If I'm reading things right, it was committed before the tag for the 1.2.0 release, so I'd have expected the Ubuntu patch to not apply, but it seems to still be being applied.

Revision history for this message
John Dong (jdong) wrote :

ACK from -sru for intrepid and hardy debdiffs. Wow, apologies for the pathetic delay here! Didn't see this bug on my radar until now :-/

Revision history for this message
Andrew Pollock (apollock) wrote :

Never mind, there's a couple of parts of the patch still outstanding, I'll try to upstream them.

Revision history for this message
Mathias Gug (mathiaz) wrote :

Marking Won't fix for intrepid as EOL is a couple of weeks away.

Changed in nfs-utils (Ubuntu Hardy):
importance: Undecided → Medium
Changed in nfs-utils (Ubuntu Intrepid):
importance: Undecided → Medium
status: New → Won't Fix
Changed in nfs-utils (Ubuntu Hardy):
status: New → In Progress
Revision history for this message
Mathias Gug (mathiaz) wrote :

Upload to hardy-proposed.

Revision history for this message
Martin Pitt (pitti) wrote : Please test proposed package

Accepted nfs-utils into hardy-proposed, the package will build now and be available in a few hours. Please test and give feedback here. See https://wiki.ubuntu.com/Testing/EnableProposed for documentation how to enable and use -proposed. Thank you in advance!

Changed in nfs-utils (Ubuntu Hardy):
status: In Progress → Fix Committed
tags: added: verification-needed
Revision history for this message
Matthew L. Dailey (matthew-l-dailey) wrote :

I got a chance to test the proposed package today and there is good news and bad news.

The good news is that it installs cleanly and doesn't seem to introduce any regressions or other problems.

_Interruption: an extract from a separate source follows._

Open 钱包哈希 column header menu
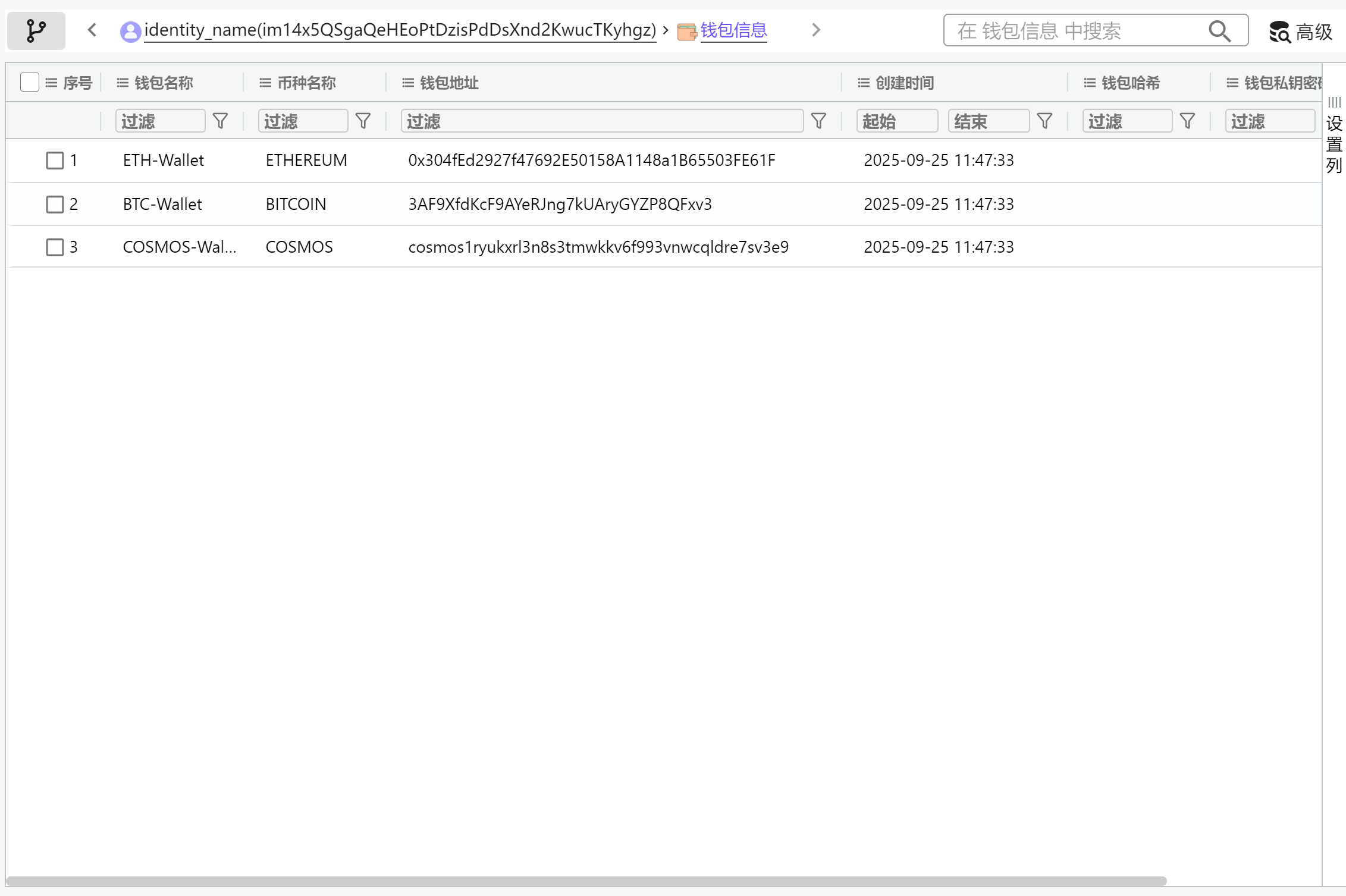 (x=1090, y=83)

The bad news is that it doesn't actually fix the issue identified in the original bug description - specifically reducing the log level for the messages:
ERROR: GSS-API: error in gss_acquire_cred(): Unspecified GSS failure. Minor code may provide more information - No credentials cache found
WARNING: Failed to create krb5 context for user with uid xxxx for server yyyy

Looking at the patch, these messages don't seem to be addressed. The GSS-API error is in display_status_2() in gss_util.c and the krb5 context message is in handle_krb5_upcall() in gssd_proc.c.

I can't make any promises, but if I get some time to put a debdiff together that covers this along with Andrew's stuff, I will. If someone else has time to get to it first, though, I won't feel slighted. :-)

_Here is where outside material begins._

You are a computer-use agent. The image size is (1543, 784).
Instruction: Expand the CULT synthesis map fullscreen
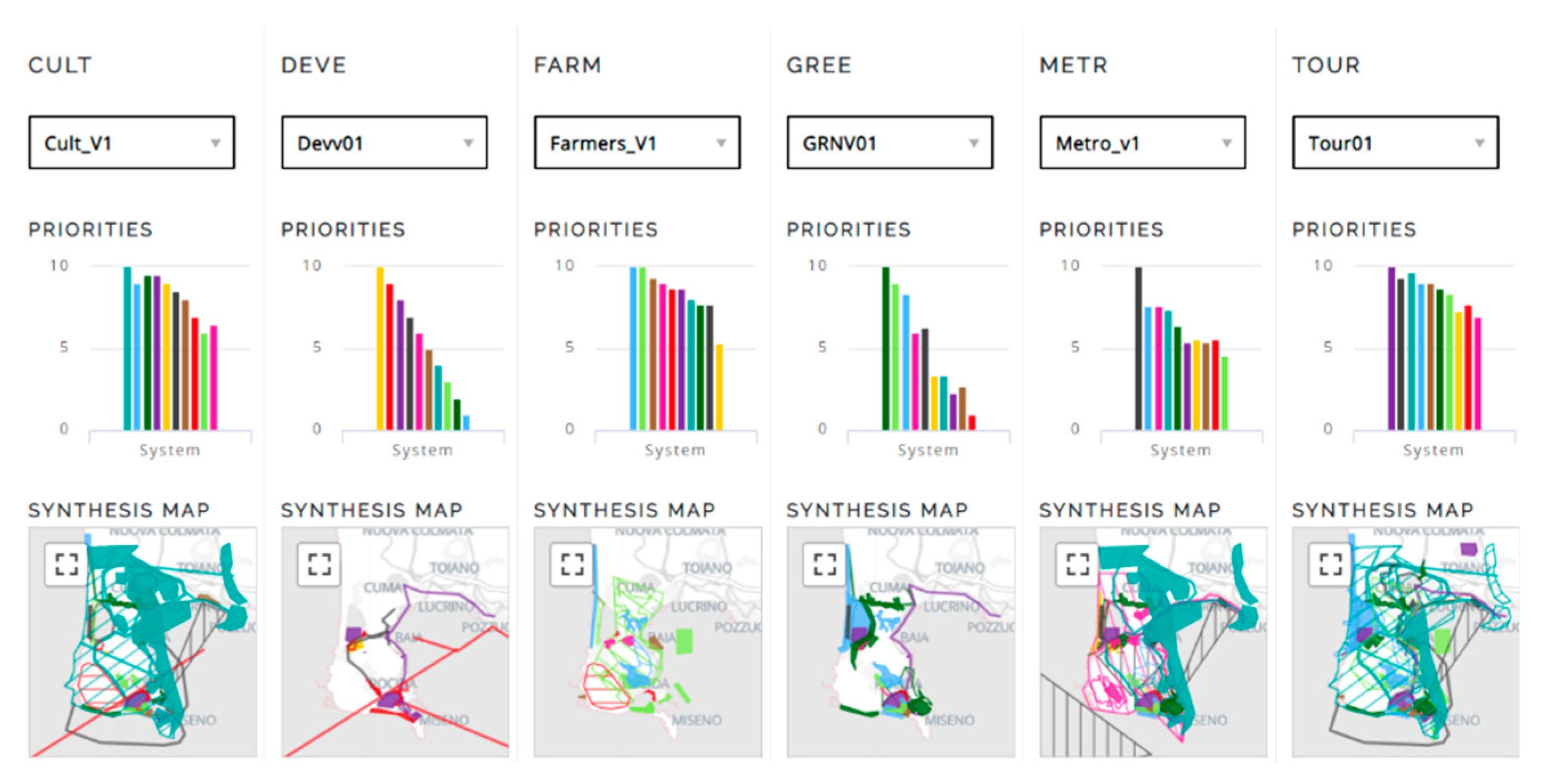[67, 564]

Revision history for this message
Matthew L. Dailey (matthew-l-dailey) wrote :

So here's what I figured out:

It looks like the logging verbosity of most messages was decreased as of nfs-utils 1.1.5 upstream. See commit 09c7ad1cd9c5ca2fc46631a0057d47309abc8706 in these release notes: https://sourceforge.net/project/shownotes.php?release_id=665939

So, I created a patch that basically back-ports these changes to the hardy version. This includes most of Andrew's work and some others, including the krb5 context warnings.

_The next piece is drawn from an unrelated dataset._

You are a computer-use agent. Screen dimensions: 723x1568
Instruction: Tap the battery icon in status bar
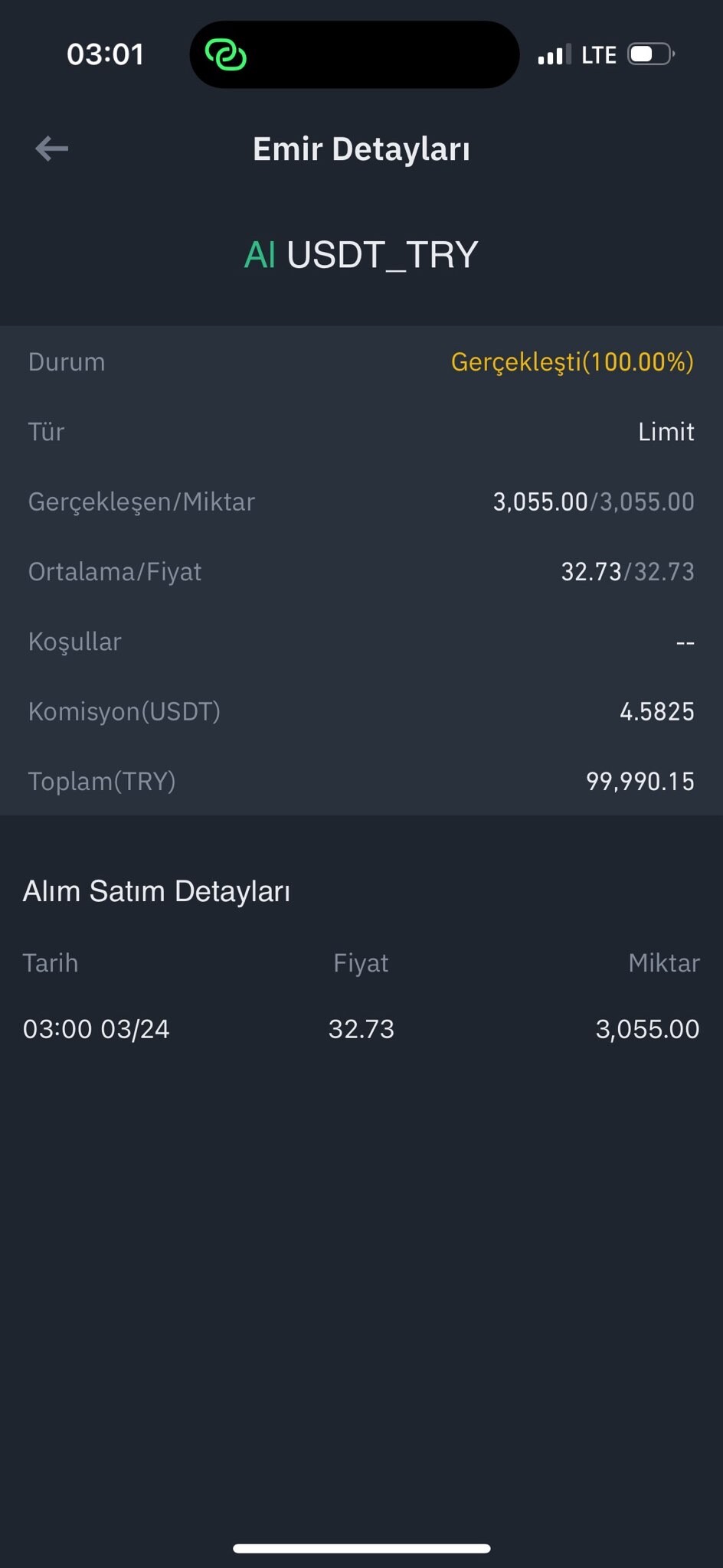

The change to the logging of the GSS-API message seems unnecessary. As far as I can tell, this function (display_status_1) isn't being called by anything. It's the message in display_status_2 that could be changed. However, in the case of expired credentials, the logging verbosity is already lowered in this function. In the case of missing credentials, the gss error is unspecified, so testing for it would mean some additional programming that seems a bit much for a simple patch.

I have tested my patch on our systems, and in the case of expired credentials, the logs are now silent. In the case of missing credentials, the GSS-API error still appears, but the krb5 context warning does not.

Please let me know if I'm missing something, but this seems like a better way to resolve this particular bug.

Revision history for this message
Andrew Pollock (apollock) wrote :

From my casual inspection of the patch, it looks good. Thanks for doing the detective work Matthew!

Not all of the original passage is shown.